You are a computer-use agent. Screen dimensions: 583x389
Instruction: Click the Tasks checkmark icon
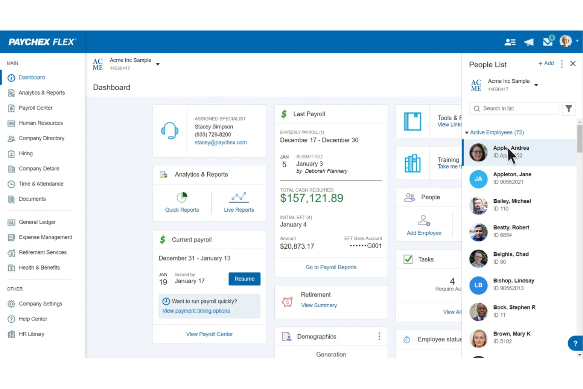coord(408,259)
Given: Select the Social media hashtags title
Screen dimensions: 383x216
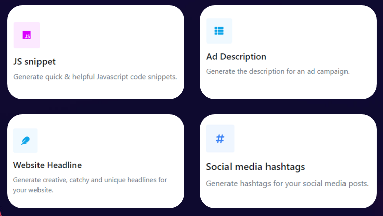Looking at the screenshot, I should [x=255, y=167].
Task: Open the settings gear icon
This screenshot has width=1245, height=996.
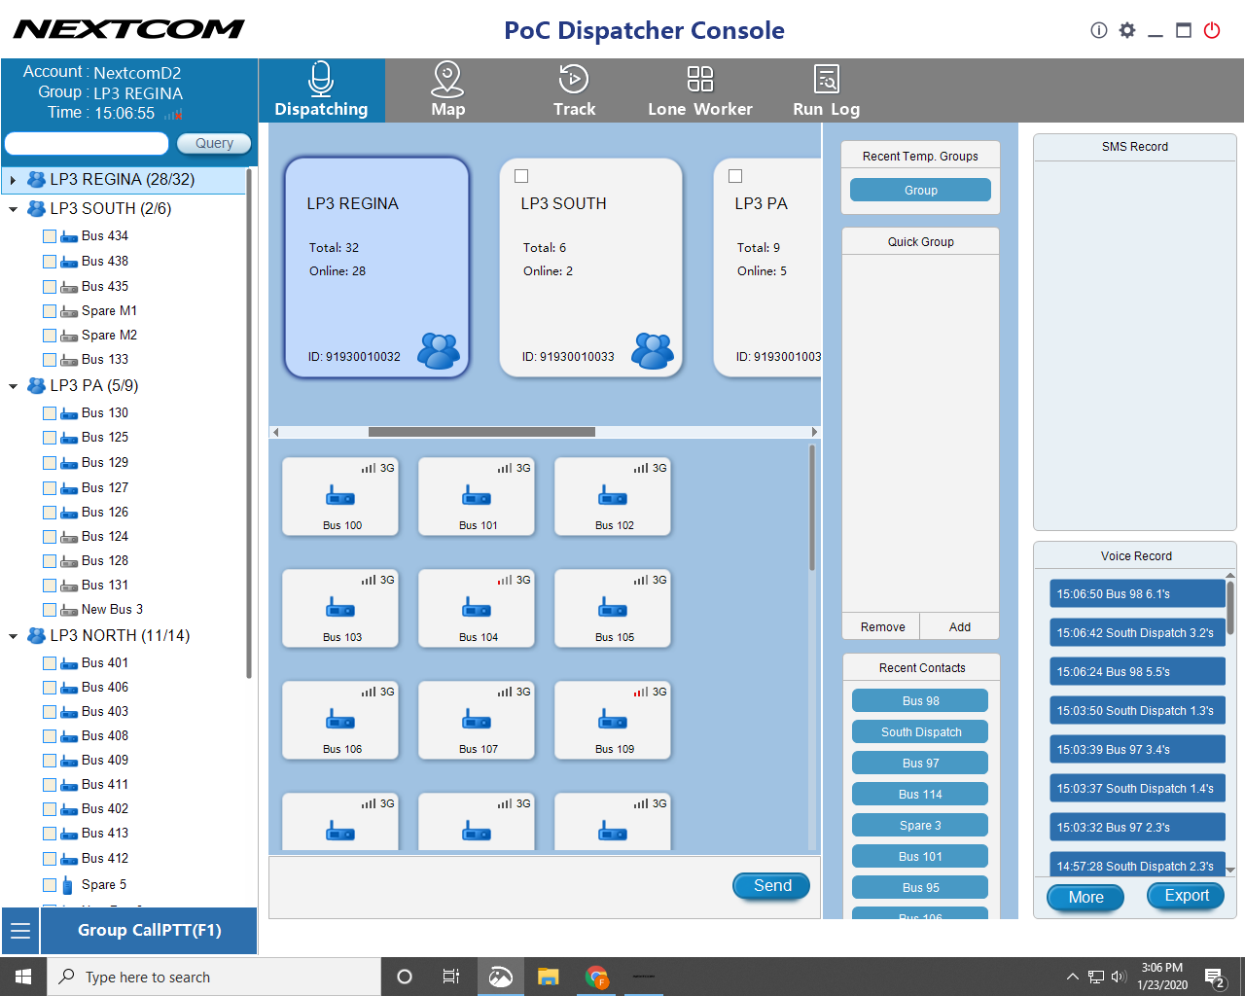Action: [x=1127, y=30]
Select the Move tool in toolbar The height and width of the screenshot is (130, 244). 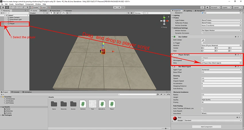click(x=7, y=7)
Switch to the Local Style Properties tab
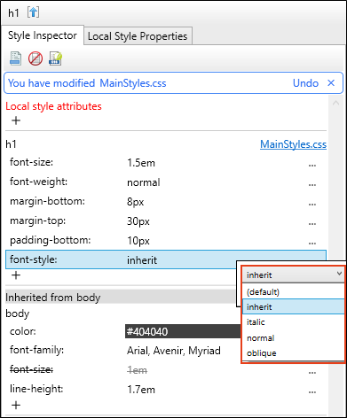347x418 pixels. (x=138, y=36)
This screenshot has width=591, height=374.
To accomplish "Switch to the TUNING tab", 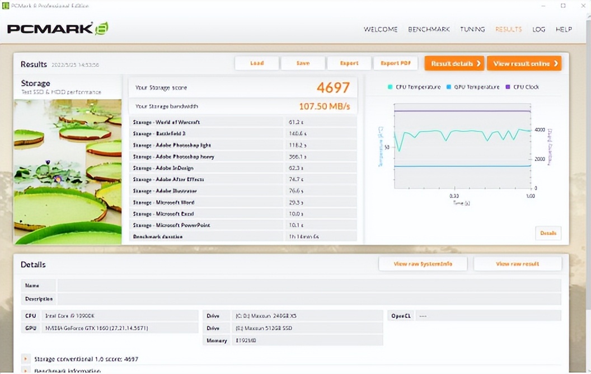I will pyautogui.click(x=472, y=29).
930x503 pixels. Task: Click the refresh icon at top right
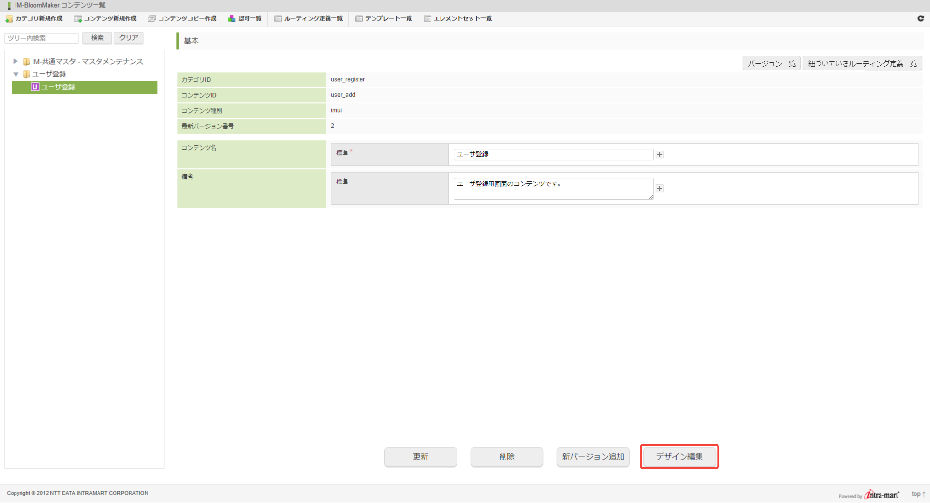pos(920,18)
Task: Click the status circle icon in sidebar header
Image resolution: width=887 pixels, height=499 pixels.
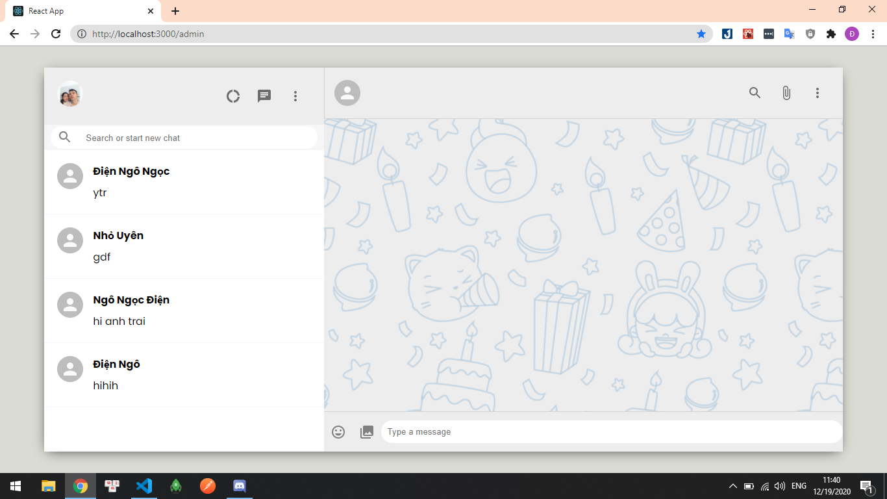Action: pos(233,96)
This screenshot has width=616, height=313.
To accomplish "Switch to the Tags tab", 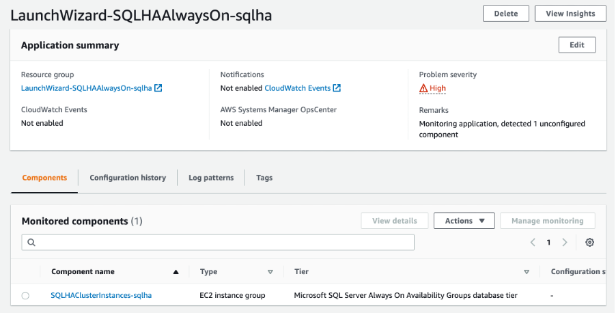I will click(264, 178).
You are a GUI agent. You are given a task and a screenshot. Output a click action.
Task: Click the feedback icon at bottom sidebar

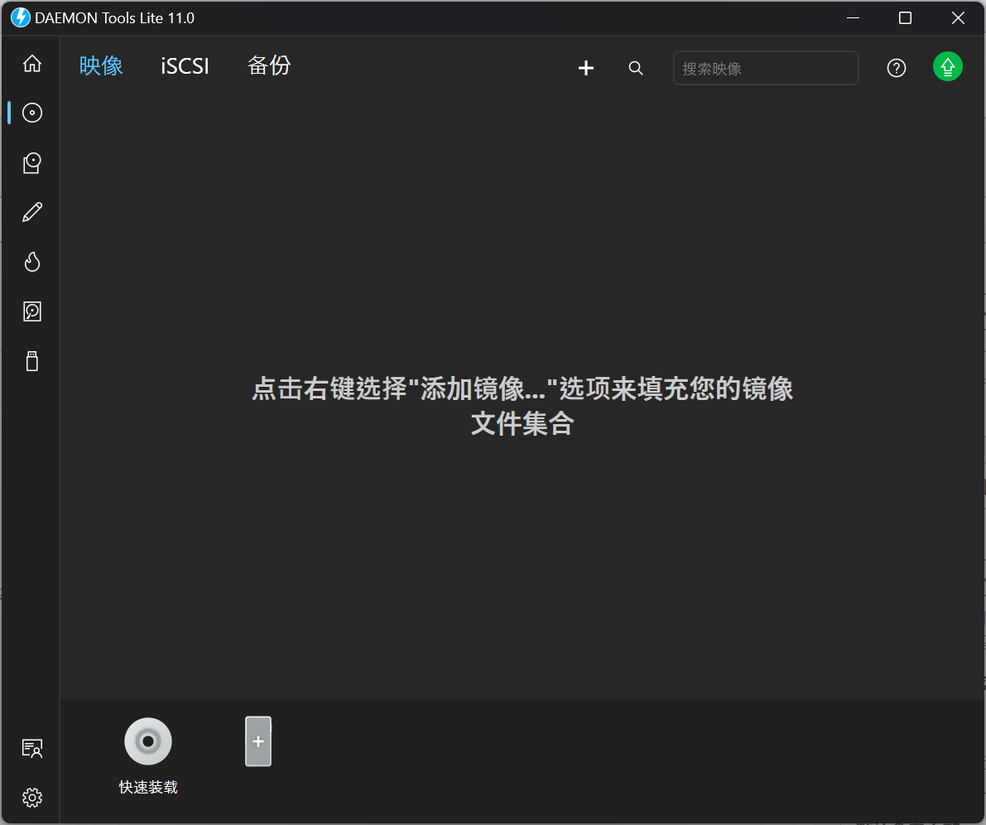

**Set exercise**
Find every row that contains the string "agent" and copy each one out in full. Case counts.

**Answer**
You are a computer-use agent. Screen dimensions: 583x389
You are a GUI agent. You are given a task and a screenshot. Output a click action.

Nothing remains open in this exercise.